Он помуслил кончик карандаша, однако писать больше не стал, сунул карандаш и листок в планшет.
— Товарищи офицеры! — Запнулся, сообразив, что командир третьего взвода не офицер, поправился: — Товарищи командиры, хочу обратить внимание на следующее…
Ротный говорил о световой и звуковой маскировке, о скрытности при переправе, о взаимодействии взводов при высадке, о расширении плацдарма, который мы захватим, и о прочем предстоящем нам в эту ночь. Он говорил, не повышая голоса, а снаряды вздымали груды земли и водяные столбы, подвывали немецкие самолеты, сбрасывая осветительные ракеты на парашютиках — колеблющееся мертвенное свечение.
Копошась в темноте, люди связывали бревна и бочки кусками проволоки. Я не выдержал, подскочил к ним; упершись коленом, стягивал проволокой концы бревен; когда не хватило проволоки, побежал в лозняк за прутьями, разорвал на лоскуты, свою плащпалатку. Ротный старшина укорил:
— Имущество казенное, младший лейтенант.
А его укорил Витя Сырцов:
— Не придирайся, старшина, Глушков же для обшей пользы…
— Для общей? — ухмыльнулся старшина. — И о личной пущаи пекется: каково будет осенью без плащ-палатки?
Из тыла появился ротный:
— Как с плотами? Нажать, нажать! Я от комбата, через час переправа…
Через час! Я поднял голову — луна, звезды и ракеты на парашютиках. Иллюминация! Славяне стреляют из винтовок и автоматов по парашютикам, сбивают. Но луну и звезды не собьешь.
Вверху воют самолеты. Скоро начнется. Да нет, началось: ниже по течению, на соседнем участке, вовсю замолотили пушки — и на нашем, и на противоположном берегу. Вспышки выстрелов и разрывов кромсали, кровавили ночь. Лучи прожекторов шарили, схлестывались друг с другом, переплетались, как будто стягиваясь в узлы.

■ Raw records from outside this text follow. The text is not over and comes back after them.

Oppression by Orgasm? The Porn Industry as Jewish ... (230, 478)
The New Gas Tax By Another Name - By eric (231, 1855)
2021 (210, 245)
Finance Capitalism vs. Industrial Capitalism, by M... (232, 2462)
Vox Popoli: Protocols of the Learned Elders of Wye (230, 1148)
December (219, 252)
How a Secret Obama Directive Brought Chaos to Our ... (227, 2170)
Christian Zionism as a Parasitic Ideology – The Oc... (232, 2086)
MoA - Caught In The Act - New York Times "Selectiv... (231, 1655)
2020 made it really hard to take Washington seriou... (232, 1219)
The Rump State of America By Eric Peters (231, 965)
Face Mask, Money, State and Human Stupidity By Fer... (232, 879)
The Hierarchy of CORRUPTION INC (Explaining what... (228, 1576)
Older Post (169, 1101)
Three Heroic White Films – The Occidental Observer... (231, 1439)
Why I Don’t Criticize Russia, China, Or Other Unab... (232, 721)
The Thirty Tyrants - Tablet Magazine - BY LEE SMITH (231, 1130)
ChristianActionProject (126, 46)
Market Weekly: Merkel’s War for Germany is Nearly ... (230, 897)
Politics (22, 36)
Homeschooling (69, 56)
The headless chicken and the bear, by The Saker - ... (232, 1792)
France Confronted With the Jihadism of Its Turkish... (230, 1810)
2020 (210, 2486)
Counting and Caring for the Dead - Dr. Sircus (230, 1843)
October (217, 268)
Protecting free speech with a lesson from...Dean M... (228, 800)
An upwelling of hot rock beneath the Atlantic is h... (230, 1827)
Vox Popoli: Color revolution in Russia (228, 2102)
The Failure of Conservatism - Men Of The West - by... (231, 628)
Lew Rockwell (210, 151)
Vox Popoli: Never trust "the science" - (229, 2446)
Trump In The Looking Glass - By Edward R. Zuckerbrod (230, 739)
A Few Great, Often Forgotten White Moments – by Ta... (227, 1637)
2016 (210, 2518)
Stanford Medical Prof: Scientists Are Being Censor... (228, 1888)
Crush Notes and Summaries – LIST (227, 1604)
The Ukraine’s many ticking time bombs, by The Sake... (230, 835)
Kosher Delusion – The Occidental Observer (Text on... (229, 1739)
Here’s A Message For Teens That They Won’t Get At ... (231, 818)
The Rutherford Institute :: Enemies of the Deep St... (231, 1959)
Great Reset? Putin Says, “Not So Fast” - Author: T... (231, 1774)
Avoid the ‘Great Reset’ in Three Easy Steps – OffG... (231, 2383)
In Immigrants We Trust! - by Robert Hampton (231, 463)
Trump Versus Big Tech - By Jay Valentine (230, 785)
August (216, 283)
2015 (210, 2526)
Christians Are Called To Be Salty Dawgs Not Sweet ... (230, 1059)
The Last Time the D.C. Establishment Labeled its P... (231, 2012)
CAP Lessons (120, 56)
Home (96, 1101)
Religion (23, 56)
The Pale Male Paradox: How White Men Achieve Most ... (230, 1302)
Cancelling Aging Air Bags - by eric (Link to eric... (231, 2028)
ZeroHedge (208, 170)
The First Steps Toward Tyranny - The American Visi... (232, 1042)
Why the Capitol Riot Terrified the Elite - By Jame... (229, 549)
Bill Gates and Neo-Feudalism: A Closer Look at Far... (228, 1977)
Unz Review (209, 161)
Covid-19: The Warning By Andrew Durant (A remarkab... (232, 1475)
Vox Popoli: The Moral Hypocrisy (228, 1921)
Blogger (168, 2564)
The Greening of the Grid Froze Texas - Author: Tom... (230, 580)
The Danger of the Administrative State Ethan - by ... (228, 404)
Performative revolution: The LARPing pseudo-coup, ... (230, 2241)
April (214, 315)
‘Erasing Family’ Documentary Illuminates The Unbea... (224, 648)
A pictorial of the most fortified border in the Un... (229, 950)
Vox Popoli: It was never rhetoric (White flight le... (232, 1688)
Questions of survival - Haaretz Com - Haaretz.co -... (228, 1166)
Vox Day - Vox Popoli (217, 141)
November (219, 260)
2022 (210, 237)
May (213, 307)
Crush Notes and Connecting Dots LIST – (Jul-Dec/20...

Потом огневой бой загудел выше по течению.
— Соседи переправляются! — прокричал ротный. — А мы копаемся. Пошевеливайся, гвардейская непромокаемая!
Гвардейская — всуе, что непромокаемы — соответствует. Не промокнем и при форсировании Днепра. Даешь Днепр, даешь Смоленск, мать твою!.. Зверея, я вторично матюкнулся и перебросил автомат на грудь.
Несколько снарядов враз упало неподалеку от береговой кромки. Люди забегали, пригибаясь. И я побежал к воде. В лозняке пронзительный, беспамятный вопль раненого.
Так, под снарядами, и отчалили. Увидев, как расширяется полоса воды между берегом и плотом, я успокоился. Плывем. Теперь назад хода нет. Только вперед. А там будь что будет. Не так!